Au début et à la fin de l’opéra, Ingomar Grünauer fait entendre la même structure musicale. Une sorte de gamme qui n’évolue guère et qui signifie la stagnation. Cette stagnation est interrompue par des cris de mouettes, les voix d’un chœur invisible qui symbolise les rêves du prince Sigismond. Il rêve d’un autre continent, d’un continent où règne la liberté – et le symbole de ce continent est l’Amérique. Sigismond est donc un idéaliste qui ne tient pas compte de la réalité. Le 2e tableau a une écriture plus variée ; des allusions aux fanfares révolutionnaires sont entrecoupées de cris et d’une ligne vocale qui s’approche du Sprechgesang. Les chanteurs sont accompagnés d’un orchestre réduit à une vingtaine d’instruments qui souvent agissent en solistes. Le style de la partition est sobre, avec une tendance ascétique. Ingomar Grünauer s’approche par cela aux compositeurs marxistes allemands, notamment à Paul Dessau. Mais les rythmes sont beaucoup plus compliqués et la composition évite toute allusion au Lied avec ses mélodies bien définies et ses couplets.

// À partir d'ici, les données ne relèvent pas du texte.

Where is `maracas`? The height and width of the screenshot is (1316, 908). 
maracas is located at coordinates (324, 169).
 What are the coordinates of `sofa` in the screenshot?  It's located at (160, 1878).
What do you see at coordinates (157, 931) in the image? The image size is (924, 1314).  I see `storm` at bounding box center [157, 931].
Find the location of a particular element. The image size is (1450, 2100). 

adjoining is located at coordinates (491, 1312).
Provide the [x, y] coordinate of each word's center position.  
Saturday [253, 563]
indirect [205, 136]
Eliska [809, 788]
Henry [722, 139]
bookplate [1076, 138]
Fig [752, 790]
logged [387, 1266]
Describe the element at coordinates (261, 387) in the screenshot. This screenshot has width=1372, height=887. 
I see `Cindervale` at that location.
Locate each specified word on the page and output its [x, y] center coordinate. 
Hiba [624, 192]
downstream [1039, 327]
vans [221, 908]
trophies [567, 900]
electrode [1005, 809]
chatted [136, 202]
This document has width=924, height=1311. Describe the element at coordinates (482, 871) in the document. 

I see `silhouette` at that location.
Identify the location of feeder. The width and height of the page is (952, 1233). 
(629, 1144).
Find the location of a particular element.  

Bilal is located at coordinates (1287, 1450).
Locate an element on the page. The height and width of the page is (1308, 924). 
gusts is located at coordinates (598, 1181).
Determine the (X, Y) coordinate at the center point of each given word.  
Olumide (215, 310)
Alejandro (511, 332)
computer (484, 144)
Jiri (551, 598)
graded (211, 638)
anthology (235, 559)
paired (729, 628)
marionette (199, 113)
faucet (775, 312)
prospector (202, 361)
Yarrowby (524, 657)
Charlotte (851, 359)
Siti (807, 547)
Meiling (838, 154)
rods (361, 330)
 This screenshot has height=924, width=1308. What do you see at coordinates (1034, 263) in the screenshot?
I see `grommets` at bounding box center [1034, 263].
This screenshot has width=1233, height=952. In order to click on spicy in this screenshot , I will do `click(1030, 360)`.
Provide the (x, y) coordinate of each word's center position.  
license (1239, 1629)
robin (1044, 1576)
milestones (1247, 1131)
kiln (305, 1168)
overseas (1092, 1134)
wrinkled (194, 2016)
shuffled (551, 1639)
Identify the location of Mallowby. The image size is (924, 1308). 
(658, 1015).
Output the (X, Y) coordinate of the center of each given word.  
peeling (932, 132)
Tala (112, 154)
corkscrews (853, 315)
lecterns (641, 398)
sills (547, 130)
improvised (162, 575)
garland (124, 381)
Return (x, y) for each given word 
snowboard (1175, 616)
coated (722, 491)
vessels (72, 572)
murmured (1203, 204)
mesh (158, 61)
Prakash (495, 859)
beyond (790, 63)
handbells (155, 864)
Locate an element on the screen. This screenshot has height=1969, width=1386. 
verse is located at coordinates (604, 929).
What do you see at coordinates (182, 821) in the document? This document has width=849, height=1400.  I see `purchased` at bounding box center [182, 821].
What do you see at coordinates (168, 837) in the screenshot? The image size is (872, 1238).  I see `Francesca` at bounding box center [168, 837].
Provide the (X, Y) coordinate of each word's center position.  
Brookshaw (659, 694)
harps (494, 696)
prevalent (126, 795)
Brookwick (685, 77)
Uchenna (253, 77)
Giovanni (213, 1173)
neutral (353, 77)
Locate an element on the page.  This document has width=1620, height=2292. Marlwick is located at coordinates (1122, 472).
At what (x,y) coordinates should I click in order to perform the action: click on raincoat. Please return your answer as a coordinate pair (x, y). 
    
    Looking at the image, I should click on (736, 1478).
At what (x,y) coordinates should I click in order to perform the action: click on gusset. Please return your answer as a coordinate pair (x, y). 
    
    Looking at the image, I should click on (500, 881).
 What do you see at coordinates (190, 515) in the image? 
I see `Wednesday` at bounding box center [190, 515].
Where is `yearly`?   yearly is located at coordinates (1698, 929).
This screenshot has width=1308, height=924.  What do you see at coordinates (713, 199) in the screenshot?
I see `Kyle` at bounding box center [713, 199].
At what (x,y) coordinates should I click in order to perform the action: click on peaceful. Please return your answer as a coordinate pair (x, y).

C’est donc une composition tout à fait libre qui, par sa liberté, fait contraste à la simplicité de l’action et à l’emprisonnement dont parle l’histoire. Ingomar Grünauer a écrit cet opéra sur commande. Et s’il n’était pas professeur à Francfort, il n’aurait pas pu accepter cette commande du théâtre de Lucerne. Car son cachet, figurez-vous, ne s’élève qu’à 10'000 francs. 10'000 francs pour 2 ans de travail, ce n’est pas une fortune. Mais le compositeur s’est vu récompensé par une production qui l’a surpris en bon. Après la première, il a confié à la presse qu’il avait entendu exactement ce qu’il avait écrit. Et pour contribuer à ce succès, la mise en scène de Georges Delnon n’en était pas pour rien. Avec des moyens très simples mais efficaces, qui correspondent à la simplicité de l’œuvre, Delnon a su créer des images impressionnantes. Je vais vous citer que deux exemples : Quand le prince est enfermé dans la tour, la tour est symbolisée par un cercle de livres ouverts. Le prince n’est donc pas seulement le prisonnier du pouvoir, il est aussi le prisonnier de son idéalisme. Le gardien qui l’observe se trouve sur un balcon élevé à 2 mètres du sol, un balcon en fer qui montre que le gardien, lui aussi, est prisonnier, prisonnier du système.

 

Puis le prince est intronisé au palais. Assis sur son trône, il descend du ciel ; vous voyez d’abord seulement le pourpre de son manteau qui s’écarte lentement autour de lui et qui forme, lui aussi, un cercle. Le cercle du pouvoir qui sépare son altesse royale du peuple. De cette manière, la mise en scène de Georges Delnon nous fait comprendre que la vraie liberté doit être acquise par l’âme, et que seul une âme délivrée peur délivrer les autres, alors qu’une liberté acquise par la force engendre la répression.